Kansas officials looking for ways to capture more sales tax from online retailers

Kansas Statehouse in Topeka, February 2014.

? A Kansas House committee could vote as early as Wednesday to endorse a bill that could bring an estimated $113-$170 million a year in sales tax revenue to the state.

That’s how much revenue the U.S. Government Accountability Office estimates Kansas could gain if it had expanded authority to tax retail sales made over the internet, many of which currently go untaxed.

Currently, states are only allowed to tax sales from companies that have a physical presence, or “nexus,” in the state, a rule laid out in a 1992 U.S. Supreme Court case involving North Dakota.

But House Bill 2756 represents an effort to get around that legal rule, essentially by declaring that any online retail website or smartphone app that is accessible to a Kansas user constitutes a kind of corporate presence in Kansas.

“The slang term is the ‘cookie nexus’ that they have,” said Rep. Steven Johnson, R-Assaria, who chairs the House Taxation Committee that is considering the bill.

The word “cookie” is not a reference to a food item, but rather to the packets of code that web servers put on a user’s internet browser in order to identify users and remember login information.

Johnson said that Massachusetts and a number of other states have enacted similar legislation, part of a growing trend among the 45 states that levy retail sales taxes and say their tax base is rapidly being eroded due to the burgeoning growth of untaxed online sales and e-commerce.

“What the bill states and recognizes, following the Massachusetts model, is that the things such as the phone you’re holding now do have a very real, physical presence in the state,” Johnson said in an interview. “And should that be a storefront you choose to buy, say, your tie from rather than going down the street to someone else who sells the tie, the tax on that same good is one that needs to be collected by whoever the seller is.”

The bill is one that appears to have bipartisan support as lawmakers struggle to find politically acceptable ways to raise new revenue in the face of a Kansas Supreme Court decision in October that said current funding levels for public schools are inadequate and unconstitutional.

Several estimates have put the potential cost of complying with that order at upward of $600 million a year in additional school funding.

But even without that challenge, Rep.

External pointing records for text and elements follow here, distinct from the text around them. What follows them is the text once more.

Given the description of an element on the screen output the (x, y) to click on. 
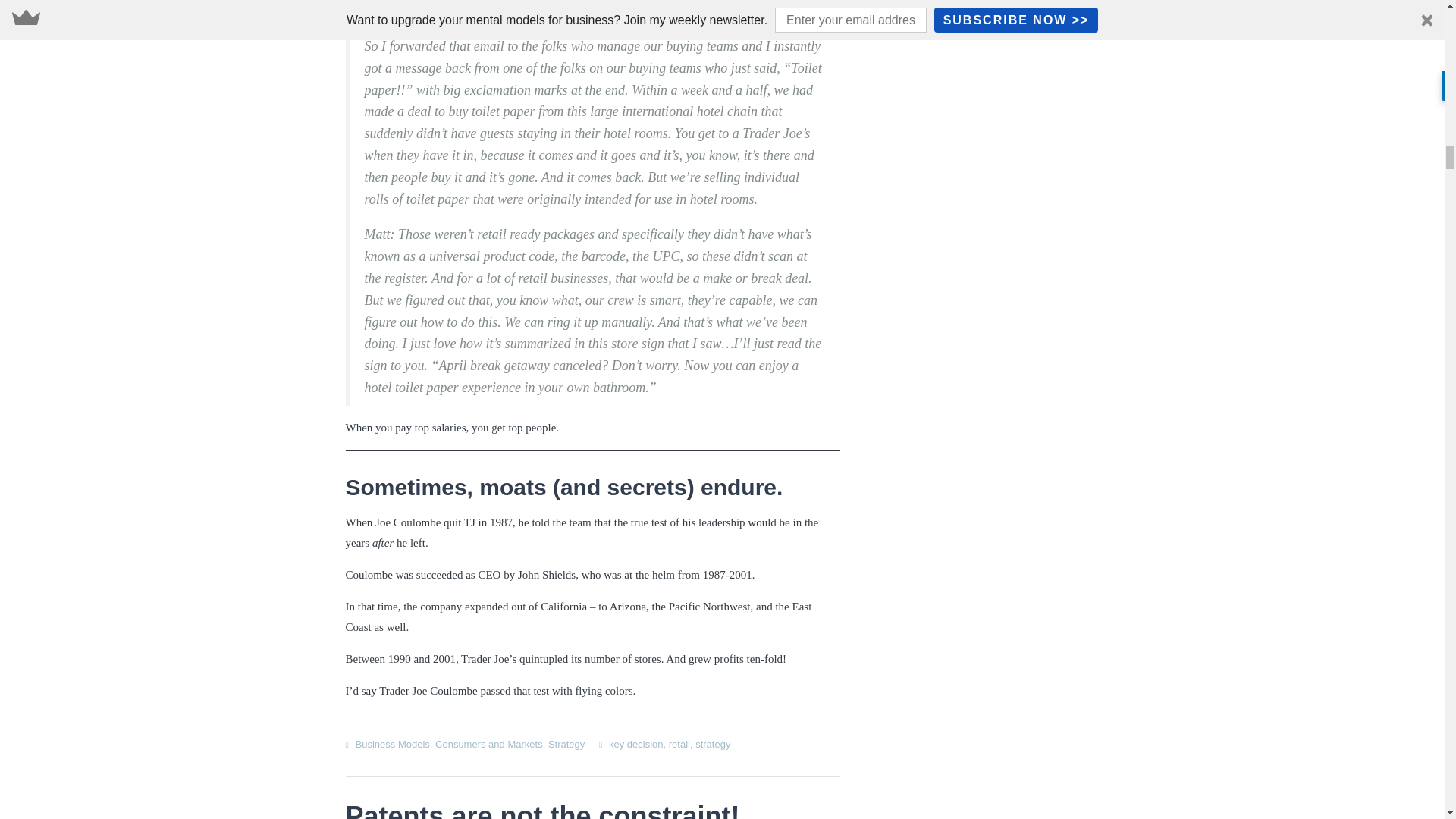
Patents are not the constraint! (542, 809)
Strategy (566, 744)
Consumers and Markets (489, 744)
Business Models (392, 744)
key decision (635, 744)
retail (679, 744)
strategy (712, 744)
Given the description of an element on the screen output the (x, y) to click on. 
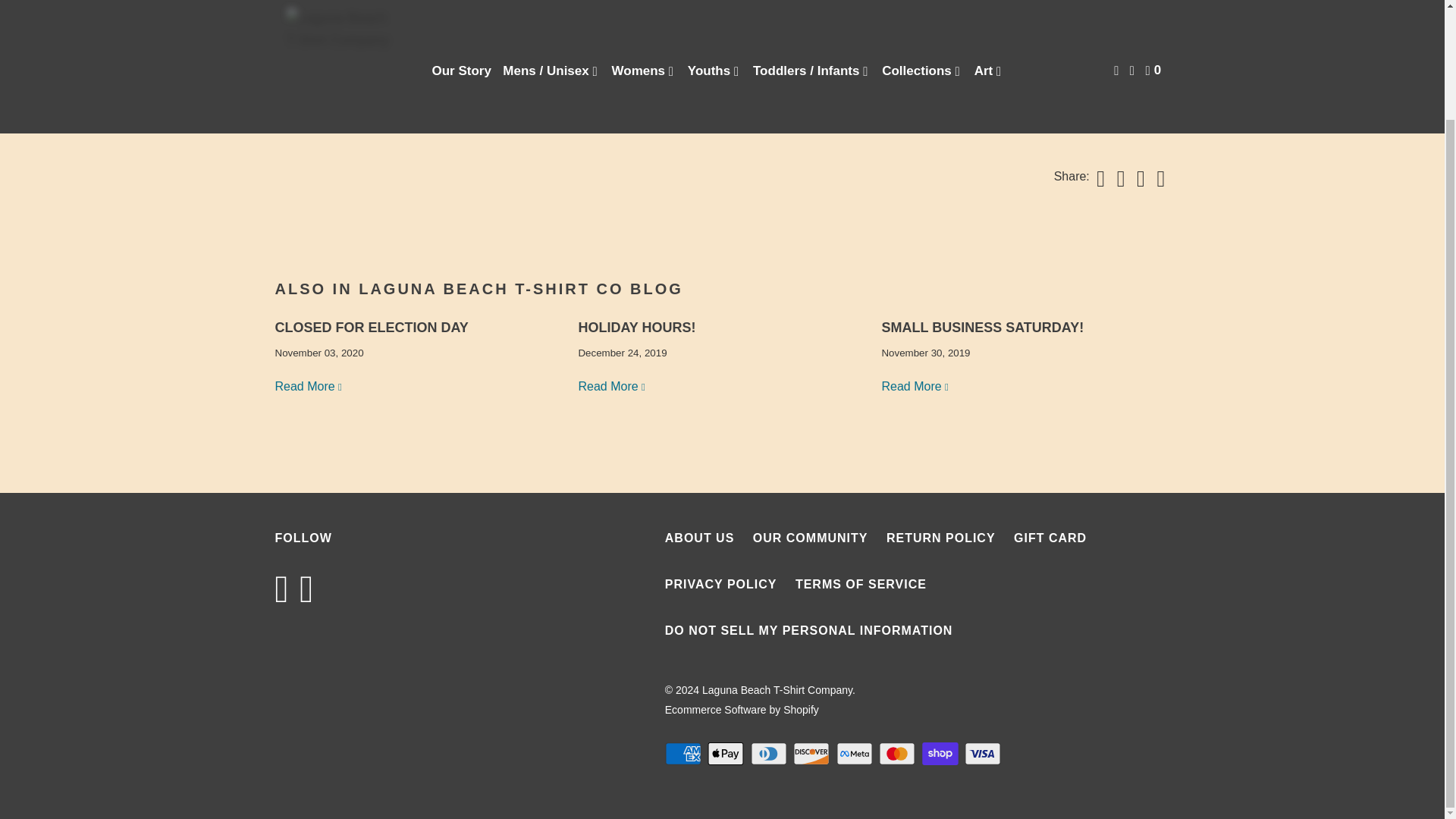
Diners Club (770, 753)
American Express (684, 753)
Small Business Saturday! (981, 327)
Holiday hours! (612, 386)
Closed for Election Day (309, 386)
Meta Pay (855, 753)
Small Business Saturday! (915, 386)
Holiday hours! (636, 327)
Apple Pay (726, 753)
Laguna Beach T-Shirt Company (342, 2)
Given the description of an element on the screen output the (x, y) to click on. 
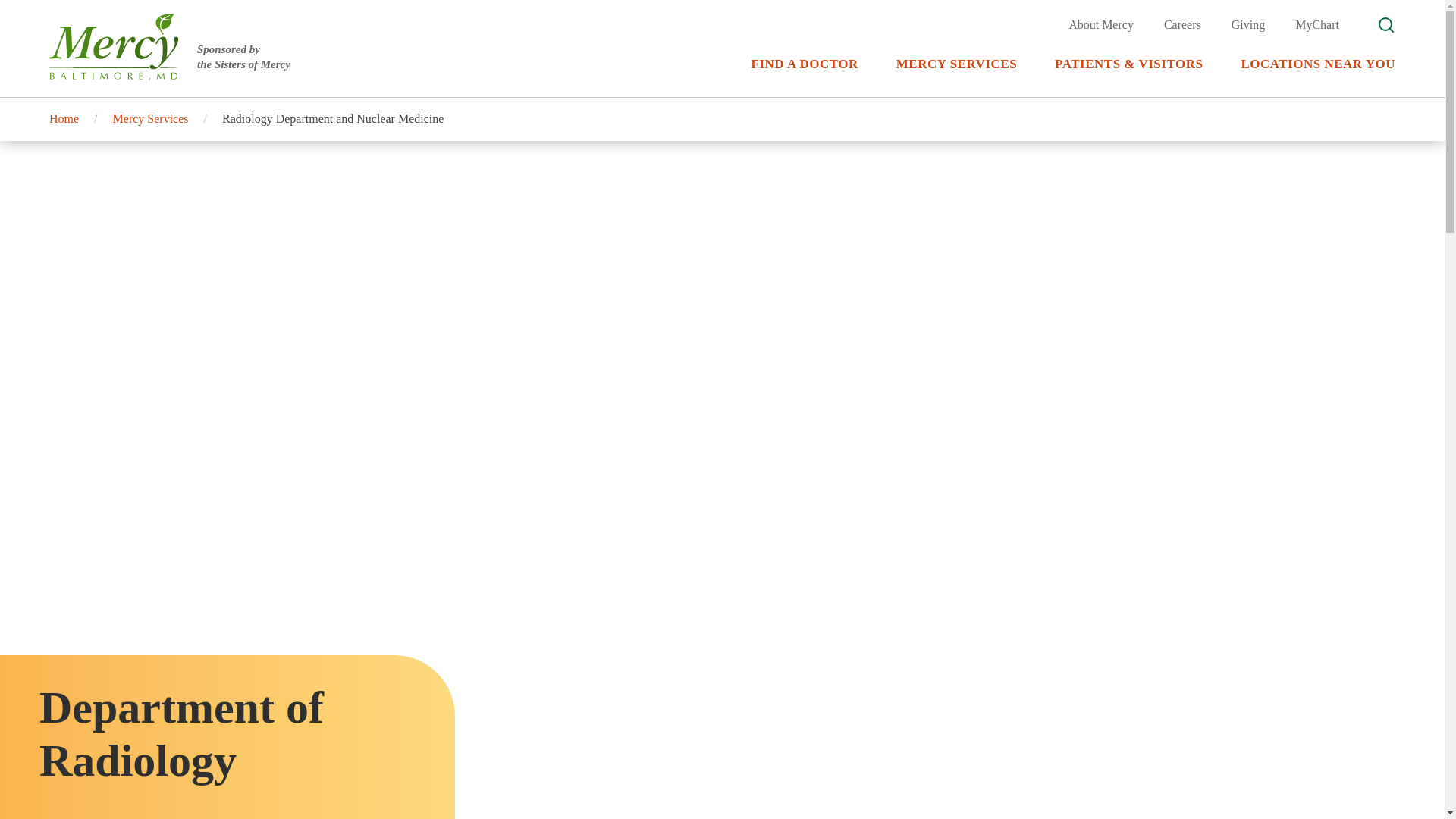
FIND A DOCTOR (805, 75)
Giving (1248, 25)
LOCATIONS NEAR YOU (1317, 75)
Mercy Services (151, 118)
About Mercy (1101, 25)
Careers (1182, 25)
Home (169, 47)
MyChart (63, 118)
MERCY SERVICES (1317, 25)
Given the description of an element on the screen output the (x, y) to click on. 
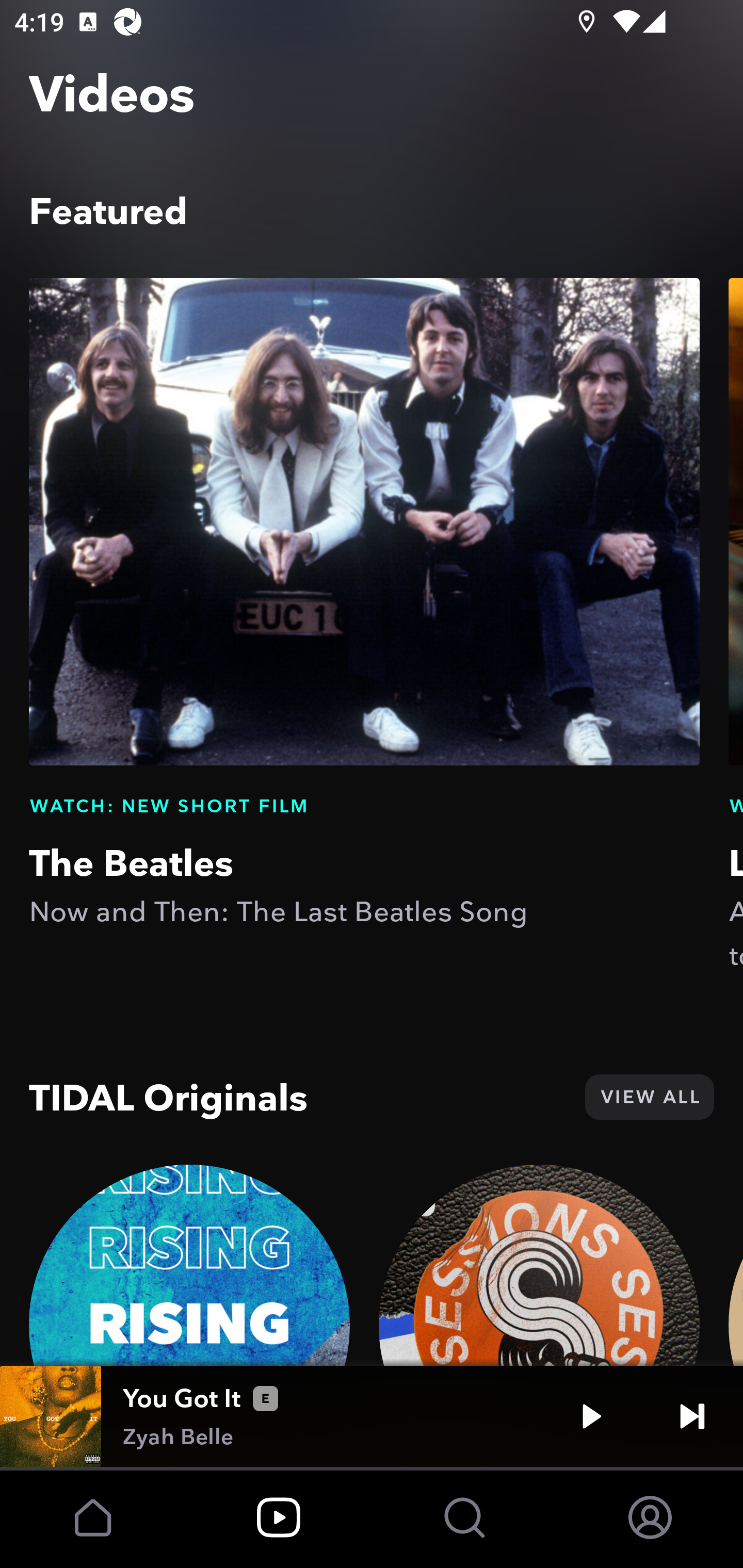
VIEW ALL (649, 1096)
You Got It    Zyah Belle Play (371, 1416)
Play (590, 1416)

Tom Sawyer, of Wichita, the ranking Democrat on the Taxation Committee, said in a separate interview that all states that levy sales taxes are facing the same problem.

“It’s big, because more and more sales are moving online, and as that becomes a bigger portion of the sales tax, it’s hard for us to collect that,” Sawyer said.

Sawyer said he and other lawmakers would prefer they didn’t have to enact such legislation. What they would prefer is that the U.S. Supreme Court reverse a 25-year-old decision that strictly limits the ability of states to tax “remote” sales such as those made online.

On Monday, Kansas Attorney General Derek Schmidt announced that he is joining in that effort by signing onto a brief, along with 40 other state attorneys general, urging the U.S. Supreme Court to do just that.

The issue dates back to 1992, when the court struck down an action by North Dakota’s tax commissioner who tried to collect sales taxes from Quill Corp., a large, national mail-order company that sold office equipment throughout the United States. The state argued that it should be allowed to collect the tax on items that were purchased for use in the state of North Dakota.

In the case of Quill Corp. v. North Dakota, the court struck down that action as an interference with interstate commerce, and it said the state could only tax sales from companies that had a physical presence in the state.

More than 25 years later, however, states are now facing a different challenge. They argue that at the time of the Quill decision, the World Wide Web was still in its infancy, and that the growth of online marketing has changed the entire nature of the retail industry and, consequently, states’ ability to tax it.

“While the rule at the time of those decisions was largely confined to the mail-order catalog industry, today the thriving online retail industry claims the rule’s protection to give itself a competitive advantage over brick-and-mortar retailers who must collect the owed tax,” the multistate brief argues. “The net effect is that the (states) lose billions of dollars in tax revenue each year, requiring cuts to critical government programs.”

So now, the neighboring state of South Dakota is asking the court to reverse its 1992 decision and give states more flexibility to tax internet sales.

The case is set for oral arguments on April 17. A decision is expected later this year.

If the court agrees to reverse its earlier decision, Kansas lawmakers say they wouldn’t need to enact legislation such as House Bill 2756.